Условие задачи
Допишите текст о росписи стен, который идет ниже, начав сразу после его последнего предложения.

━━ Текст для чтения

Окно в стене-1
Feb. 16th, 2008 12:34 am![[personal profile]](https://www.dreamwidth.org/img/silk/identity/user.png)
"...хватит станковых картин! Живопись не может претендовать на свободу, которая оторвала бы ее от других искусств! Стены, стены надо украшать!" — такие настроения, по словам Жана Веркаде, господствовали среди художников в конце 1890-х годов. Молодые польские живописцы охотно внимали этим призывам, чувствуя, что "свобода, отрывающая от других искусств", на деле оборачивается душной клеткой салона.
Раскрасить стену! Какой ребенок не мечтает об этом? Как можно доверить свои фантазии и мечты жалкому листку бумаги, когда можно подойти к делу во всех смыслах фундаментально? "Нечего и думать об обучении декоративному искусству тому, на кого стены не производят впечатления, если мечта об их украшении и красоте не захватывает всецело его ум, не становится его второй душой...", — писал Выспяньский.

━━━━
━━ Блок данных

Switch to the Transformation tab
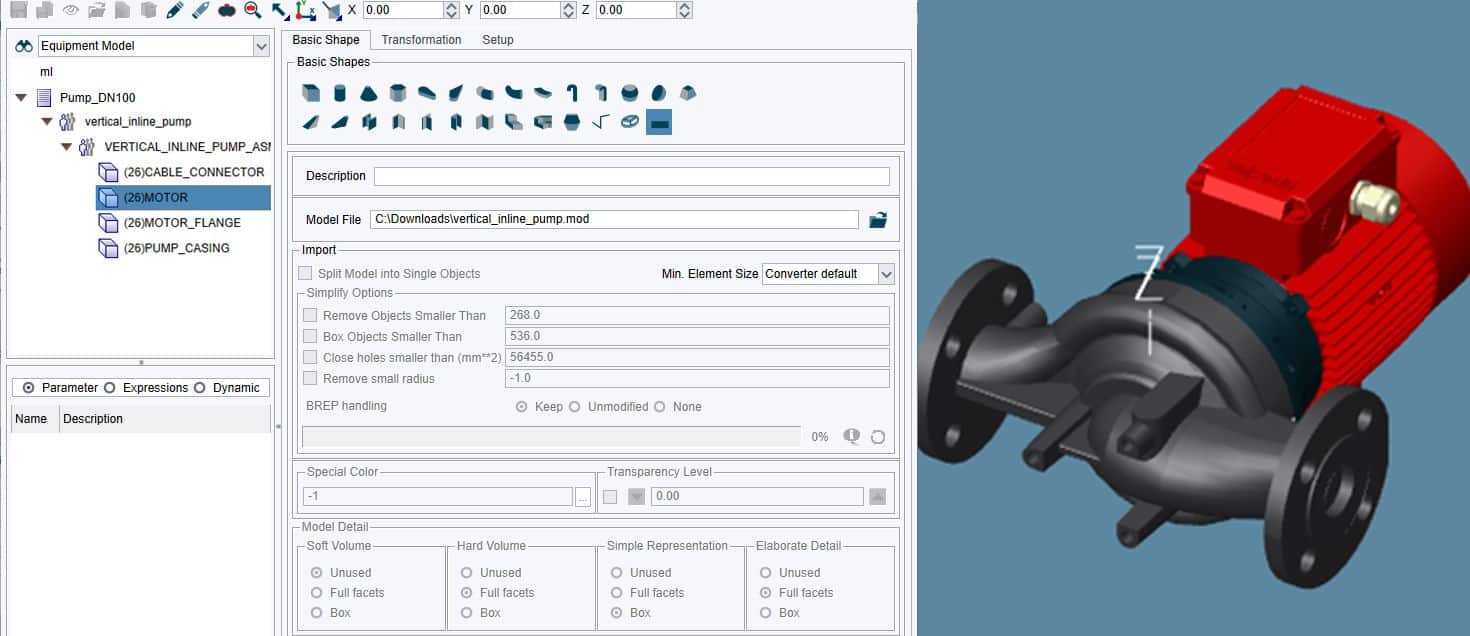 [x=421, y=40]
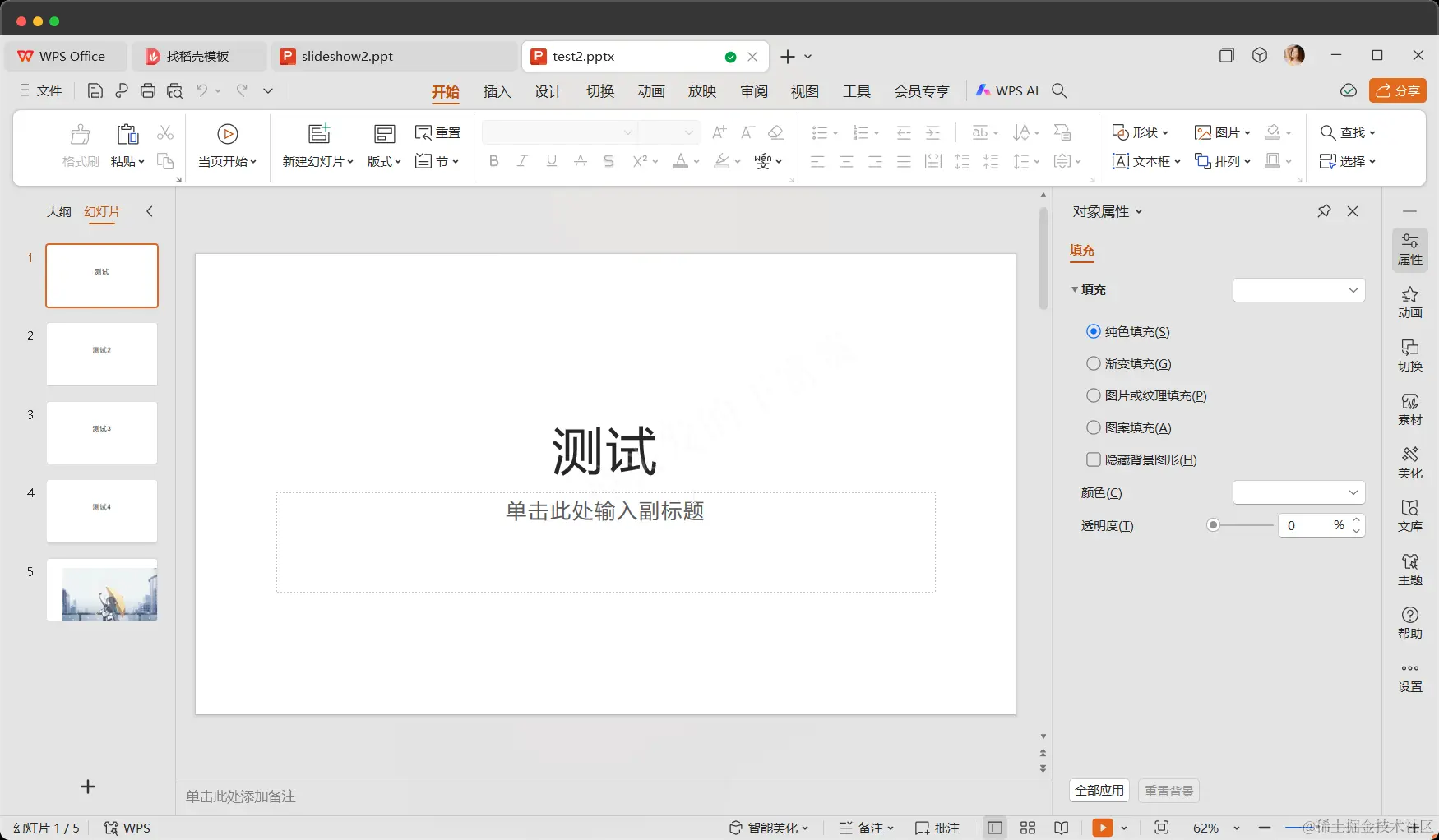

━━━━

Ответ
А где стена, там должно быть и окно. Если его нет, его надо прорубить, чему есть несколько исторических примеров. Но "мало было пробить окно в Европу, наиважнейшим этапом было выбраться сквозь рамы этого окна на широкую поляну и триумфальным маршем пройти туда, где души всех народов сливаются в единый очаг - человечество, в котором нет ни препон, ни разделений, есть только единство всех душ - то, что позволяет мне через любое творение любого народа смотреться в собственную душу как в собственное, "национальное" зеркало". (С. Пшибышевский)
Мехофферу удалось все. И пробить окно, и выбраться на широкую поляну, и искусно расставить вокруг европейского очага вполне национальные, польские зеркала.
А началось все в середине 1890-х годов, когда Тадеуш Стрыеньский подбил молодого Мехоффера участвовать в конкурсе проектов витражей для Кафедрального собора св. Николая во Фрибурге. Мехоффер послал на конкурс проект, который сам считал "рутинным": "верняк, рассчитанный на эффект, который и был достигнут".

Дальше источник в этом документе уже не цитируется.